### Objective
State how many of the rows below contain the string "reply", and give only the number.

START Supplied material

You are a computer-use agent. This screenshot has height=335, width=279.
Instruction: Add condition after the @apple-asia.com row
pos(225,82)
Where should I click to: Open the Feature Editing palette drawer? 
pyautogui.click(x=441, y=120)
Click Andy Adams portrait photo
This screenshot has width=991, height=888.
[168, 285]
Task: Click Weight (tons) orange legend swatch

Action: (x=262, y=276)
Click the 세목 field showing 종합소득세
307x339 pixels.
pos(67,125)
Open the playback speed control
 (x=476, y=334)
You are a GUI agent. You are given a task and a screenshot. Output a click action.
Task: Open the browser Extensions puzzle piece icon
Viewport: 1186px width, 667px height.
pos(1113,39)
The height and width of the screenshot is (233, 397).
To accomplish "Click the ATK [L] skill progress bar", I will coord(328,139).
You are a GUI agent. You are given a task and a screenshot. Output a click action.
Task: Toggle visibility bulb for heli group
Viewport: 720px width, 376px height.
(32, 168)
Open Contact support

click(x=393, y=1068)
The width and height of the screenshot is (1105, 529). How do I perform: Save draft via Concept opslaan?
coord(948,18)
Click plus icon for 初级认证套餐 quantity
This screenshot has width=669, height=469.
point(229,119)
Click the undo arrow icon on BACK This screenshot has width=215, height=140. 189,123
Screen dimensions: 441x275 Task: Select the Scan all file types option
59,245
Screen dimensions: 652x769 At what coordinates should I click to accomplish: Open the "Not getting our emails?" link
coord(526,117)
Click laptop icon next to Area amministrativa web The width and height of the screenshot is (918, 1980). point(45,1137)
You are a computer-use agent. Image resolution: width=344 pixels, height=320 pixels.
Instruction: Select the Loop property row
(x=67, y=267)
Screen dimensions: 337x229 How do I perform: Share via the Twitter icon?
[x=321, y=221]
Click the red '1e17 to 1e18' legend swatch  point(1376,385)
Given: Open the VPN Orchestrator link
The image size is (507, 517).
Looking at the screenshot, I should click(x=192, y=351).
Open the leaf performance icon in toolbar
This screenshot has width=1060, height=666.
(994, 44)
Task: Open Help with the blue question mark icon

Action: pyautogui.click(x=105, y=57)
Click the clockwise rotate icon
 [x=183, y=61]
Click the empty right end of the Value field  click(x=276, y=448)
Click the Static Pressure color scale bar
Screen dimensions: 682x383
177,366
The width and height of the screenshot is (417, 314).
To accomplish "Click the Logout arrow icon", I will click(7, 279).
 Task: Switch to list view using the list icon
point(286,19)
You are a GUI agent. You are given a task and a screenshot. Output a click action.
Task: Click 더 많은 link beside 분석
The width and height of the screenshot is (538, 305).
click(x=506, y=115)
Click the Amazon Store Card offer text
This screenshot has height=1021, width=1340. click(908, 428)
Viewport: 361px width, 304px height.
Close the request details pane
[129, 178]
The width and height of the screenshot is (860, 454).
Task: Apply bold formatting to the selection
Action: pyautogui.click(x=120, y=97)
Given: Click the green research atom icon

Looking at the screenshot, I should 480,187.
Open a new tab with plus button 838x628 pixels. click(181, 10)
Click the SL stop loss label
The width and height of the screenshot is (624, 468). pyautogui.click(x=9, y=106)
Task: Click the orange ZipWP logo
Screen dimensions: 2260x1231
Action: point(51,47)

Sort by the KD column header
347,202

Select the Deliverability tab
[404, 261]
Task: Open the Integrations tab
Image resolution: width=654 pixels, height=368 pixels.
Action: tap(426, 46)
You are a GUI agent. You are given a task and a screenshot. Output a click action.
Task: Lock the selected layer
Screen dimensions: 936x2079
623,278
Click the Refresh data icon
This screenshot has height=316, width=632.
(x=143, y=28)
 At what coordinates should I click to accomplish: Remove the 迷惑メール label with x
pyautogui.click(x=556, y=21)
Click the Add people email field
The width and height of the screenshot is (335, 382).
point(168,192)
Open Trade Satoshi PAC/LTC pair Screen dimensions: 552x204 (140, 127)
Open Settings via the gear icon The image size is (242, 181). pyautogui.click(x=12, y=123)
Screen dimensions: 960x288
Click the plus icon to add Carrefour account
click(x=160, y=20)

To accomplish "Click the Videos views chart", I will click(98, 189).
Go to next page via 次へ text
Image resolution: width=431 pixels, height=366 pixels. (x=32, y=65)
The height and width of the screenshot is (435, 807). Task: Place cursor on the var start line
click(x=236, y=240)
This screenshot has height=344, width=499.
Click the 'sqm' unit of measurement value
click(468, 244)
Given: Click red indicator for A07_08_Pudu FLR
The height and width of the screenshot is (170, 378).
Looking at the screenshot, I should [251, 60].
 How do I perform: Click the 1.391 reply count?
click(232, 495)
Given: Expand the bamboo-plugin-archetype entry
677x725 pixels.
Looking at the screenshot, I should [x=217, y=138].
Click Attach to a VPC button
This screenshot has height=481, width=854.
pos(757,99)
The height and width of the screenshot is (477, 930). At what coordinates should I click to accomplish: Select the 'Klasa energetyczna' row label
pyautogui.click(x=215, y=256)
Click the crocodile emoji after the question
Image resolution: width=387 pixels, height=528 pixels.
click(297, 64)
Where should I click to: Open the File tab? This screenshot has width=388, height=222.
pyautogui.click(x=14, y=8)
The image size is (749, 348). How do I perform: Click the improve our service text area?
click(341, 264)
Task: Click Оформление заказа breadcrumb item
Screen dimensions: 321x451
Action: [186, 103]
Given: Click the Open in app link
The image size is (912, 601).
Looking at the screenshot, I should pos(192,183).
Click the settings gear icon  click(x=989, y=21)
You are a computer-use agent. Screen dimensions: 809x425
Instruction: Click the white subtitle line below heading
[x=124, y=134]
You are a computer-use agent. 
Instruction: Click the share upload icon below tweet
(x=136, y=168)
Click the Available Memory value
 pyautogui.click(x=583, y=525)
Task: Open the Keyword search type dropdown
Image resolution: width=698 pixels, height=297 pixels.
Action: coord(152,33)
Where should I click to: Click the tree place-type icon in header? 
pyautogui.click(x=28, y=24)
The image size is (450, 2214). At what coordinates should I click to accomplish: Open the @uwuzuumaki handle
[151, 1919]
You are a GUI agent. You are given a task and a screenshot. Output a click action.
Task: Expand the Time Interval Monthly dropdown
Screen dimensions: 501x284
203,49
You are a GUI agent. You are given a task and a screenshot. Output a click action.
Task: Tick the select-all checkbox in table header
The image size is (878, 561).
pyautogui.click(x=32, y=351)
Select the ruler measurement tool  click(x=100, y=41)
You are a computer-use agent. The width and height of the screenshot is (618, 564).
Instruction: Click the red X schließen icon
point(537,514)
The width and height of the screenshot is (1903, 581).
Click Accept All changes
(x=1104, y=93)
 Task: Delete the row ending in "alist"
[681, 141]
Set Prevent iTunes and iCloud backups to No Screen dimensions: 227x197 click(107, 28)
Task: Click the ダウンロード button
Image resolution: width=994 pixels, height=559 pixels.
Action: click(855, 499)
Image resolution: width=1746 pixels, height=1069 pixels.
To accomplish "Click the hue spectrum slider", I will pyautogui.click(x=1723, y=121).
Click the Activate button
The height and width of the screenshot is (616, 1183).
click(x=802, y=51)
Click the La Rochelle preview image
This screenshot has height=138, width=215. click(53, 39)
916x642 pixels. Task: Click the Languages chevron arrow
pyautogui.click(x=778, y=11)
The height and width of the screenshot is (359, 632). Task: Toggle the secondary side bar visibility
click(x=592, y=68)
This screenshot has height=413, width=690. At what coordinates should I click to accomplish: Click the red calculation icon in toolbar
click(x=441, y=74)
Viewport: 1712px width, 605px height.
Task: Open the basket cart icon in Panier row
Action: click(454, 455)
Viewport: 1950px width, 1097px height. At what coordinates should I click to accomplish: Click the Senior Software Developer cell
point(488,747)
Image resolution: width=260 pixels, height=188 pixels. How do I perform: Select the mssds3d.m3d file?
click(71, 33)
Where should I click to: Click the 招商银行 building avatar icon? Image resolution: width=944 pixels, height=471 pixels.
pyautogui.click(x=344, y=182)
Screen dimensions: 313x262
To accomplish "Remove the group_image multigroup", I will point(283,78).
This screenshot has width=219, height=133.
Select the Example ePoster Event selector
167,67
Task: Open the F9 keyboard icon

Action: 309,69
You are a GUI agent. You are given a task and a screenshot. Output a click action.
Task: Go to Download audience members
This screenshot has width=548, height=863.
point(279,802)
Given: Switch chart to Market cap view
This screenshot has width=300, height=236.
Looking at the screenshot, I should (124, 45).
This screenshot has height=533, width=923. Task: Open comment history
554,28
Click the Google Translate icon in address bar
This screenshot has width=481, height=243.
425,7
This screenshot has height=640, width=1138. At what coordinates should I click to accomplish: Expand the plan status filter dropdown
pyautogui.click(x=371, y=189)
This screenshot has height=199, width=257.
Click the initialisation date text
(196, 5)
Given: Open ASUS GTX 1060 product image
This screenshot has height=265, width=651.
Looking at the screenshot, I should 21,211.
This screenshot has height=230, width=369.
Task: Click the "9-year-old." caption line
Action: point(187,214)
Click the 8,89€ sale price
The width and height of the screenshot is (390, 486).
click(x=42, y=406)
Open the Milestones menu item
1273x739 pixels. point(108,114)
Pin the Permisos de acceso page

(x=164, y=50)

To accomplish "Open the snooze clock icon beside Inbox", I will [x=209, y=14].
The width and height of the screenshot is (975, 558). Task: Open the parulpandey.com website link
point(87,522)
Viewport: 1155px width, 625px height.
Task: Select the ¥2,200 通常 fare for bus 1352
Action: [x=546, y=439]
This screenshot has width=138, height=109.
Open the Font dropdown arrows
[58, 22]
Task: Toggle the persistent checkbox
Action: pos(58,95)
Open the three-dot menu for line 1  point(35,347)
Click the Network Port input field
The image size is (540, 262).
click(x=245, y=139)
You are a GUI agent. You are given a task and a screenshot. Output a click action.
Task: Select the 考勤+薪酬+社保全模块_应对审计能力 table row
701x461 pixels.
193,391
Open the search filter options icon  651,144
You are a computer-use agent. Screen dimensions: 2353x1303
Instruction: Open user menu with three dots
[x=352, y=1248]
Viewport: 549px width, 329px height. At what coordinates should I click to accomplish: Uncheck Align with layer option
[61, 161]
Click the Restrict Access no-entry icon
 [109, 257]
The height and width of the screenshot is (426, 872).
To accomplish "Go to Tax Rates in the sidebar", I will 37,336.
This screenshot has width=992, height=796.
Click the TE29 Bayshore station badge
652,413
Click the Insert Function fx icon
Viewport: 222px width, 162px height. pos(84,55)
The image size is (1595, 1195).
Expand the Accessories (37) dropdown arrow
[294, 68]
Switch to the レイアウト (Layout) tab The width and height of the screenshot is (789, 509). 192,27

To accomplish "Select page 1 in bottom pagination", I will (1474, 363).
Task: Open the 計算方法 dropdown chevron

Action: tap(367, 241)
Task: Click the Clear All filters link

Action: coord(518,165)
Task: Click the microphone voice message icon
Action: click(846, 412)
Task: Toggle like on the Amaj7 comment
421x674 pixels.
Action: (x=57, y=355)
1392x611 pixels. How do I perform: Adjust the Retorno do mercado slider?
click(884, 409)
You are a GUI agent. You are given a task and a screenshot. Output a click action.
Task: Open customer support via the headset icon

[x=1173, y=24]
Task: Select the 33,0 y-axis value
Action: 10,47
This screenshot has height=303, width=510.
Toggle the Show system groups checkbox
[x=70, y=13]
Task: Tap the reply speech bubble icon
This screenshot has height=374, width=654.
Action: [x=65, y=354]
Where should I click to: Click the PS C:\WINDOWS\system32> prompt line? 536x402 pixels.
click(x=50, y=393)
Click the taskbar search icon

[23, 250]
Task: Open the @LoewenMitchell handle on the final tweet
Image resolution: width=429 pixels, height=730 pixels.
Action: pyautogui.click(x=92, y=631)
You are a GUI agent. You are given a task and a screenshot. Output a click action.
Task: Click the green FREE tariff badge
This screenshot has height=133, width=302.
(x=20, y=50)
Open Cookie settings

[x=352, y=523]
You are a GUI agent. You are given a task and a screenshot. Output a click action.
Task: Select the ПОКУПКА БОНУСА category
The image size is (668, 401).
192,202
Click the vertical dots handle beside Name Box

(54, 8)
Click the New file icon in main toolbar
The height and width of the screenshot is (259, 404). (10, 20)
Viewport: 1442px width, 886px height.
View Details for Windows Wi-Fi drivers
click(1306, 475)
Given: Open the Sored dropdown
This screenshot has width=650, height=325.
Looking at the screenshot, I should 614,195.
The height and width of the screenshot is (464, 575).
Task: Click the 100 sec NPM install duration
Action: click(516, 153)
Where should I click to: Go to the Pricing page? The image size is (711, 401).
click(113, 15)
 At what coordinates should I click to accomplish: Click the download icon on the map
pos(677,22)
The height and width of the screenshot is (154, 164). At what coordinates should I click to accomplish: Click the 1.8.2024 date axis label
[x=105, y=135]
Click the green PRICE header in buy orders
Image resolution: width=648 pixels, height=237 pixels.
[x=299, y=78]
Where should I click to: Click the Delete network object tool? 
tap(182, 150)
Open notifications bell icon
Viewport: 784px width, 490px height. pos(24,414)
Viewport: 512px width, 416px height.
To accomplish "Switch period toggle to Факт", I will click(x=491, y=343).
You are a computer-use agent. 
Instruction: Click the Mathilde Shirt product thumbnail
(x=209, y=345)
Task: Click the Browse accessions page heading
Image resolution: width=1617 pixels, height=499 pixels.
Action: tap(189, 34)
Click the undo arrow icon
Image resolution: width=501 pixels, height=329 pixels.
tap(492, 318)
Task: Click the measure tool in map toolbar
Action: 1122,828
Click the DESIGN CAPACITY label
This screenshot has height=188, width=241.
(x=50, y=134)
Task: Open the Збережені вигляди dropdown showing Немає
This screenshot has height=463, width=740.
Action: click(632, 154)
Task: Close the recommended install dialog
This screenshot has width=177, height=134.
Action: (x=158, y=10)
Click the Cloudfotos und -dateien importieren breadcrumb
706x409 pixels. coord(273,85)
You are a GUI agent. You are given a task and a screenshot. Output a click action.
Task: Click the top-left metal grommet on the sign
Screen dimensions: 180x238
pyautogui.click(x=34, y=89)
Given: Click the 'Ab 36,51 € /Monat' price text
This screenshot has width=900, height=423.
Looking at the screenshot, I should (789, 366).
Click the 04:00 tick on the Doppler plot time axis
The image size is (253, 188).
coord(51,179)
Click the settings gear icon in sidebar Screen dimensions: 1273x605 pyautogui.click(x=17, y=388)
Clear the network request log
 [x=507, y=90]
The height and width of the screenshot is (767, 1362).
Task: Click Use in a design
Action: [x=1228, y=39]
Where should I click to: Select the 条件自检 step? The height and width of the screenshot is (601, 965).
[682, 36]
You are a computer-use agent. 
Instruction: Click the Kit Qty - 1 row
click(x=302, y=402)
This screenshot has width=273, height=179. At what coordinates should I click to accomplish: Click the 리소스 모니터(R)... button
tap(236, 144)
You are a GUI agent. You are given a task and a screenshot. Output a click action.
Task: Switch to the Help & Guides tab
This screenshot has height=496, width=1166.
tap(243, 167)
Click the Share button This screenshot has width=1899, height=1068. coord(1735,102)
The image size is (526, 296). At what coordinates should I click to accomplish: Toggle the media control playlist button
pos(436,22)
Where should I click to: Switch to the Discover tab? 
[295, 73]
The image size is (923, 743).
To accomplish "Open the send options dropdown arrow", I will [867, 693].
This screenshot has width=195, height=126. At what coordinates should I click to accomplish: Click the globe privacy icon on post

END Supplied material

### The completed task
2